The Matrix Messaging System is currently in the process of developing and deploying a new authentication layer called Matrix-Authentication-Service (announcement). MAS aims to unify all authentication which a homeserver and client application need to implement to be OpenID-Connect by being the OpenID-Connect provider that is authenticated against. However, MAS is still in development and does not yet support some authentication related features (namely Application Services Login1).
The premise #
At the University of Hamburg’s student body, we offer hosted matrix services for around 600 users.
Because MAS seems to be the future, we of course wanted to migrate.
Thankfully, the MAS project even provides a handy migration guide. Nice!
Unfortunately for us, we only realized that Application Services Login is not supported after doing the migration. Not so nice :(
So, naturally, we reverted the change and even existing sessions just kept working. Let’s forget about this affair and keep running on the old setup. Everyone was happy.
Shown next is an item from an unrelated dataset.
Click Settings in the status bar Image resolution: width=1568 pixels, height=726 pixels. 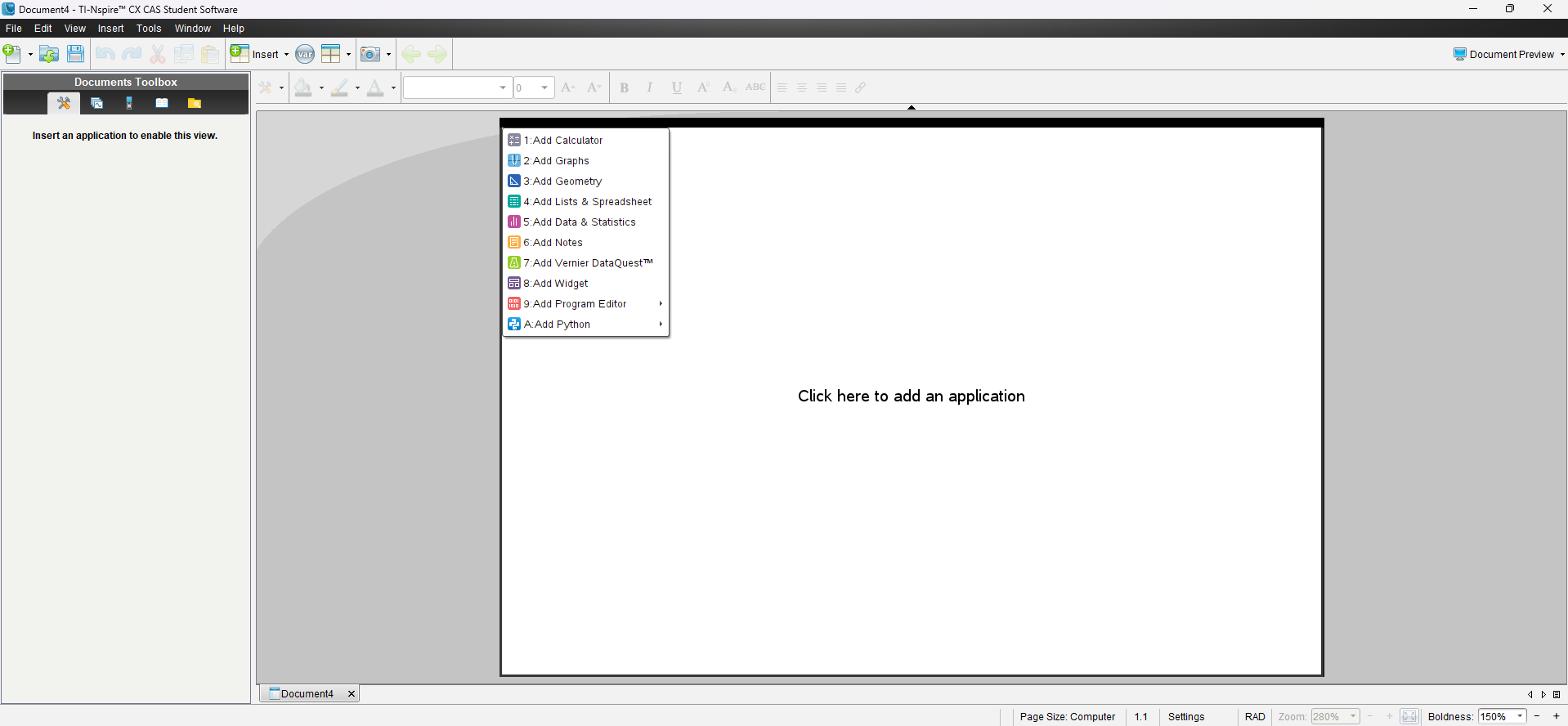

After some weeks passed (and all precautionary DB snapshots were now outdated) though, we noticed that when logging into our homeserver, a user would not be logged into their existing account, but that a new account would be created instead. The issue was traced to our earlier Synapse to MAS migration, which not only transferred existing user sessions to MAS but also replaced all references to the user IDs provided by our upstream OIDC provider with ones associated to MAS users. Here’s a small diagram, illustrating which user IDs existed at this point and who had authority over them:
┌────────────────────────┐
│ Upstream OIDC Provider │
└─────────┬──────────────┘
│ provides an upstream user id
│
↓
┌───────────────────────────────────┐
│ MAS (has an internal id per user) │
└─────────┬─────────────────────────┘
│ provides a user id derived (at runtime) from MAS user id
│
↓
┌──────────────────────────────────────────────────┐
│ Synapse Homeserver (has an internal id per user) │
└──────────────────────────────────────────────────┘
The issue is that now, when MAS is disabled and a user tries to log into their account, synapse does not recognize the upstream OIDC provider’s user ID and provisions a new account.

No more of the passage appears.